É comum quem tem deficiência visual ficar parado nas esquinas esperando ajuda para atravessar a rua – sobretudo em bairros mais desertos e em horários mais tranqüilos. Porém, não é menos comum estas ficarem esperando ajuda em lugares movimentados. É incrível, mas isso acontece! Muitos pedestres passam por nós, pessoas com deficiência visual, e não oferecem ajuda.
Eu, que tenho baixa visão, percebo por muitas vezes esta atitude, mas ao mesmo tempo sinto receio em parar a pessoa para pedir ajuda. Isso porque a falta de informação em relação à baixa visão gera desconfiança. O fato de eu vê-la a faz pensar que não tenho deficiência, que estou fingindo, que quero esmola, assaltá-la etc.

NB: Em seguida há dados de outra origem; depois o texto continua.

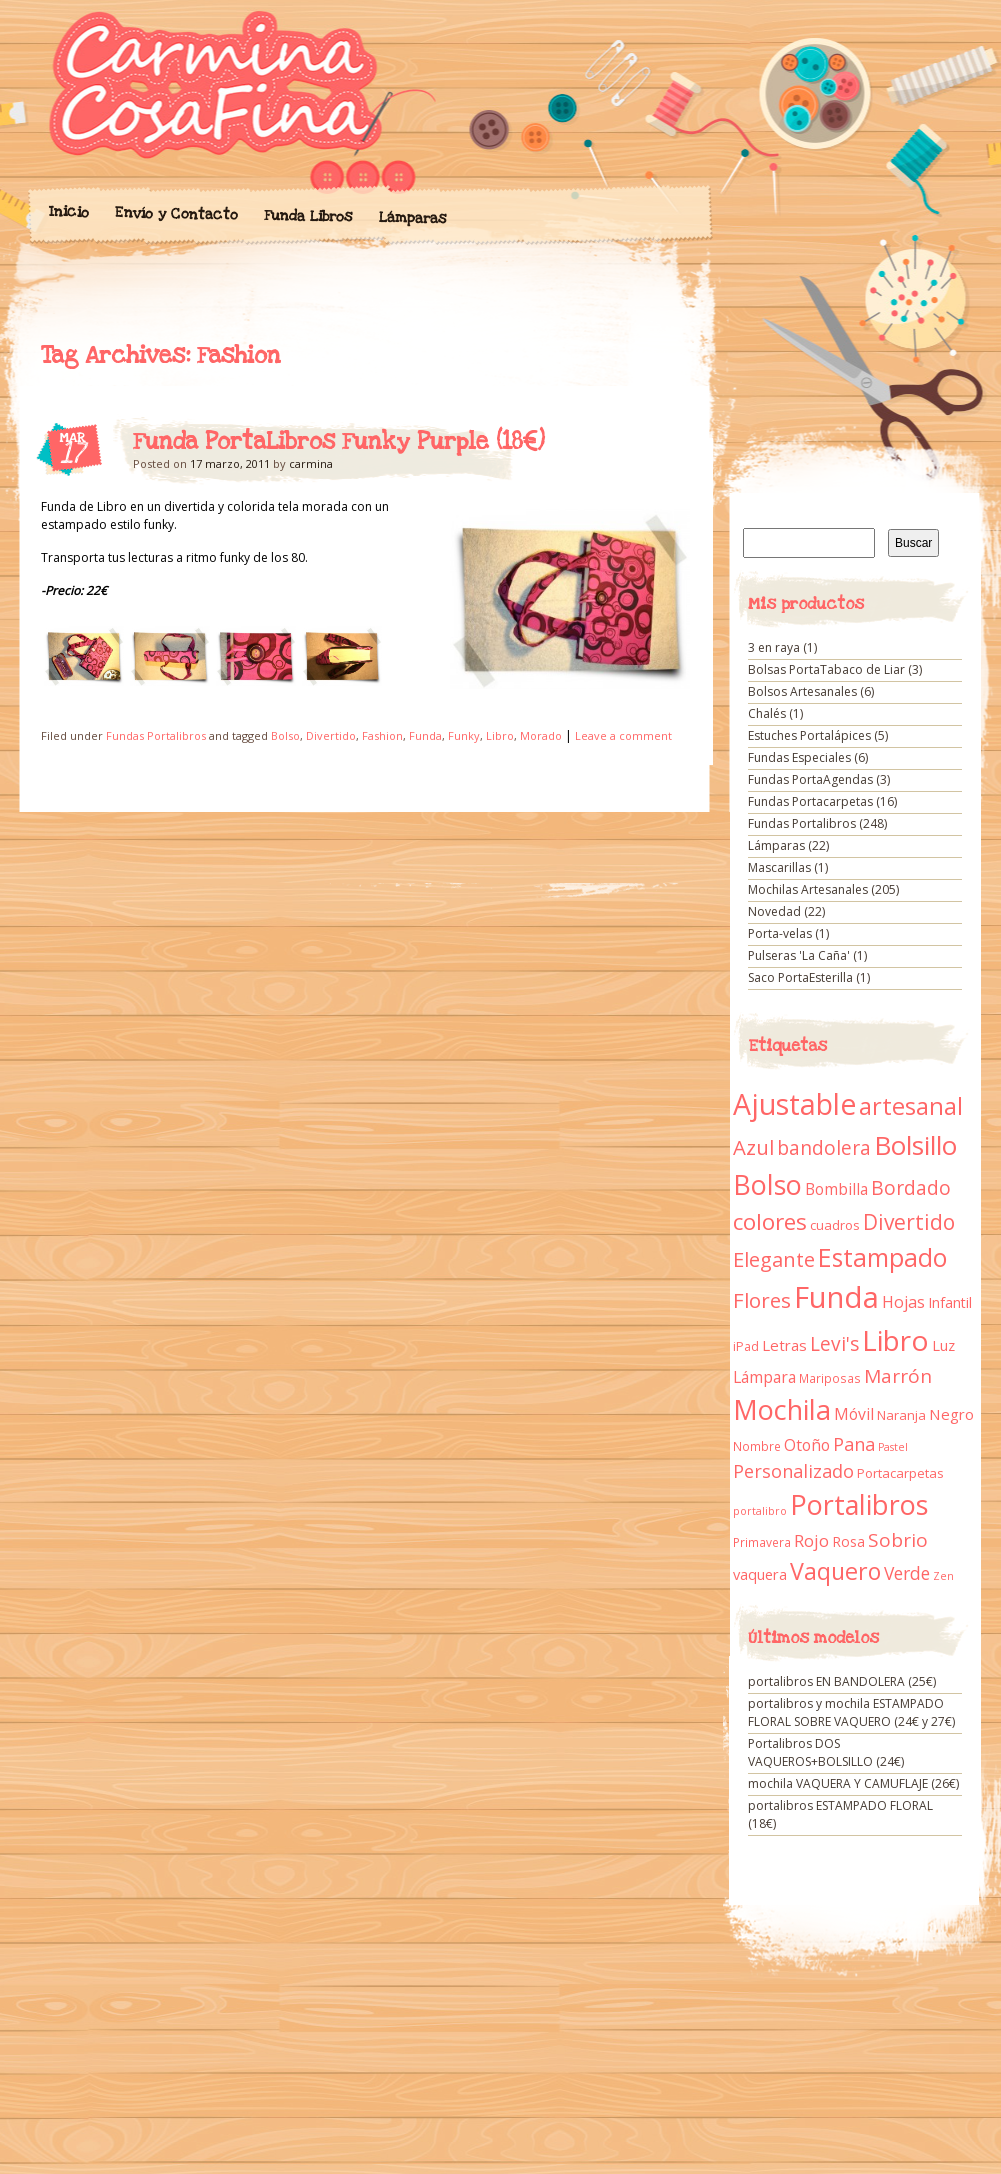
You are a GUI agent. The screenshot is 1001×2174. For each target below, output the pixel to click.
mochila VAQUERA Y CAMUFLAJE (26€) (853, 1783)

Outra situação que gera esta mesma desconfiança é o fato de eu e outras pessoas com baixa visão atravessarem ruas e avenidas, sobretudo quando existe a faixa de pedestre, sem precisar de ajuda. Já escutei comentários maldosos nas duas situações, o que me faz “vestir” o papel social do cego tão esperado por todos, principalmente para assegurar minha integridade física.

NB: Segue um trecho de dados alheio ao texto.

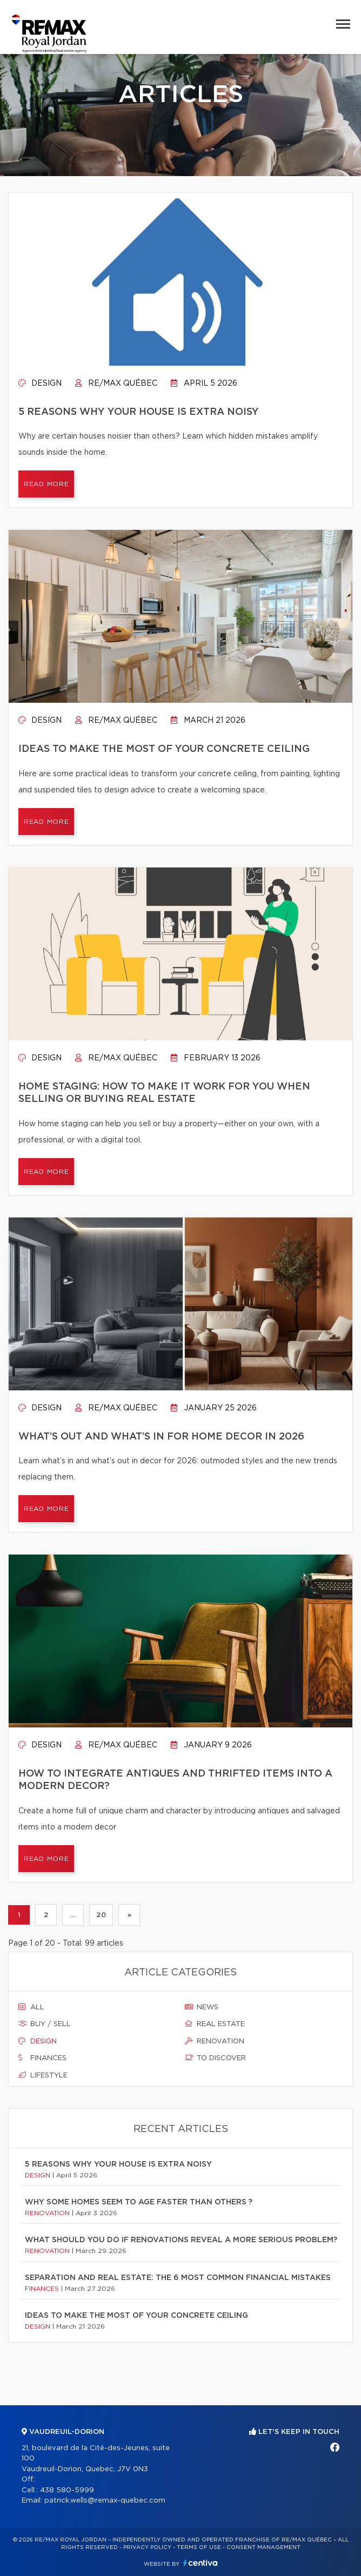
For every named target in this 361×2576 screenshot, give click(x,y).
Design (40, 383)
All (31, 2007)
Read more (46, 484)
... (73, 1915)
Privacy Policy (147, 2547)
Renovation (214, 2041)
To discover (215, 2058)
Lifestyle (43, 2075)
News (201, 2007)
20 (101, 1915)
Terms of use (199, 2547)
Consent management (263, 2547)
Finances (42, 2058)
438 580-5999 (67, 2490)
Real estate (215, 2024)
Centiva (200, 2562)
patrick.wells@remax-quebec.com (104, 2500)
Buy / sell (44, 2024)
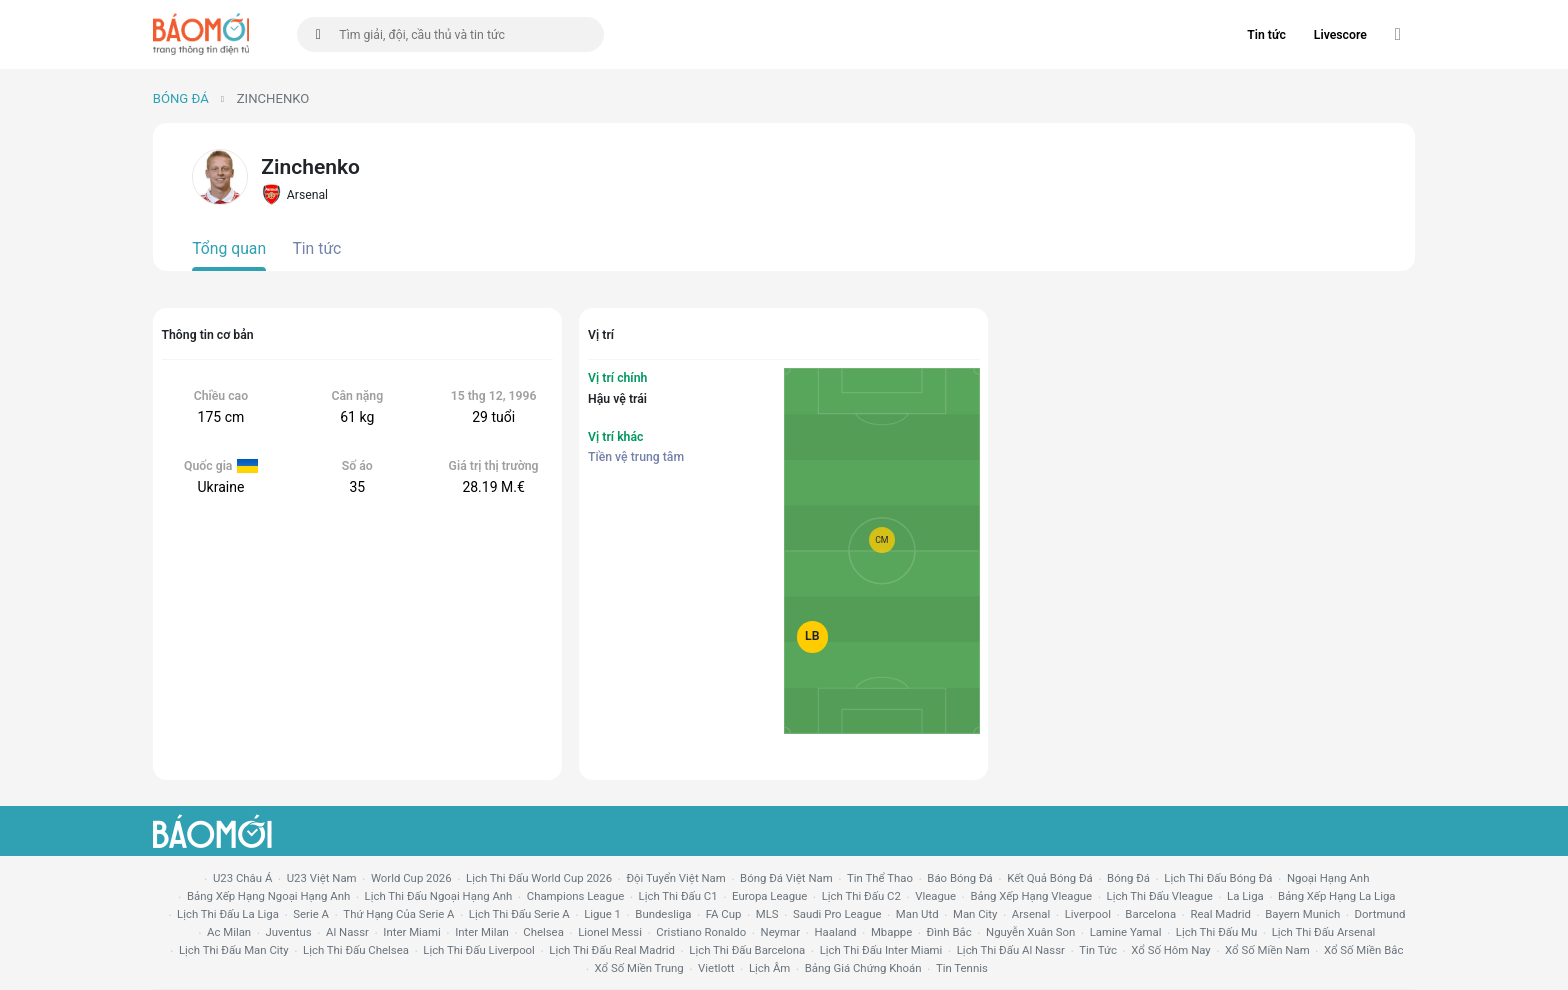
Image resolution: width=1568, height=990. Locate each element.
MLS (767, 914)
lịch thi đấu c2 (861, 896)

No entanto, o que quero sublinhar neste texto, não é esta desconfiança e sim o fato dos outros não oferecerem ajuda. Esta falta de atitude, observada por mim nos últimos dez anos, me faz refletir sobre quem não enxerga de verdade, sobre a que ponto está o individualismo cada vez mais difundido nas escolas e na mídia. Com certeza, a distração, a pressa, o receio, a falta de educação de muitas pessoas com deficiência visual colaboram para este tipo de atitude. Mas, mesmo querendo acreditar que estes são os motivos principais da “cegueira social”, não consigo deixar de observar que a suas causas extremas são a ignorância, o individualismo e o egoísmo.
Infelizmente, a pessoa que tem esta postura pelos motivos negativos acima, é a mesma que fecha os olhos e finge dormir no ônibus para não ceder lugar. Fecha os olhos e não enxerga a miséria escancarada na janela do seu carro. Fecha os olhos e não compreende que as pessoas com deficiência não formam um grupo homogêneo e que o mundo é bonito, rico e transformador justamente porque é formado pela diversidade humana. Então, pergunto, quem não enxerga?
* Manoel Negraes, 32 anos, cientista social, trabalha na Mobilização Social da Unilehu – Universidade Livre para a Eficiência Humana (Manoel@unilehu.org.br) e no Minuto da Inclusão, projeto do MID – Comunicação e Cidadania (Manoel.mid@gmail.com).
Fonte: O Autor
Este texto faz enxergar!
Pois é Manoel, matou pau. Essa “cegueira” que você cita no texto ultrapassa a questão da deficiência e perpassa a questão social, de genero e dos mais diversos preconceitos e, geralmente, tem sua origem na ignorância, individualismo e egoísmo.
Grande abraço,
Excelente texto! Reflete nossa realidade. Vivemos em uma sociedade deficiente, individualista, com valores distorcidos. Mas temos que manter a fé e nos unir cada vez mais por uma sociedade justa, fraterna, que sabe respeitar as diversidades e que as pessoas possam se “ver”, além das aparências e serem solidárias umas com as outras.